In broad terms, this is achieved by the therapist helping the client to enter a hypnotic state, often by means of progressive relaxation. The therapist induces this state by using the voice, with different suggestions, to gently lead the client into relaxation.
As for the hypnotic state, that is simply an "altered level of awareness" which most people experience as pleasantly relaxing, similar to daydreaming.

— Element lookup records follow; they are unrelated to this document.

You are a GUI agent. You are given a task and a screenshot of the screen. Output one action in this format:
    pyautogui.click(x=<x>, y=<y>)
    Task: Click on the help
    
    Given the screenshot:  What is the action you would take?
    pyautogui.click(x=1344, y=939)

The conscious mind then becomes calmer and less active, allowing the subconscious part of the mind to take precedence. This is the part of the mind which contains all the resources necessary to make beneficial and effective changes in thoughts, beliefs and behaviours which are no longer helpful or relevant. This is achieved by means of suggestions and negotiation presented to the client in hypnosis.
The subconscious mind, which tends to accept suggestion much more readily than the conscious mind, will then incorporate the positive suggestions in to the client's belief system, allowing them to make the desired behavioural changes
Hypnosis however is emphatically not mind control and the subconscious mind will not accept any suggestions which conflict with the client's moral code or which they would not accept in their normal waking state.
Clients usually come out of hypnosis feeling very calm and relaxed, as if they have awoken from a deep refreshing sleep.
Some problems may be dealt with in one session only (such as smoking cessation) while others may require a course of treatment. The method and duration of treatment is usually agreed in the initial consultation.
Hypnosis is also sometimes called a state of "heightened suggestibility" which is a reasonable description, but only part of the story. What is known is that hypnosis is an entirely natural and usually hugely beneficial state, permitting greater access to the unconscious part of the brain.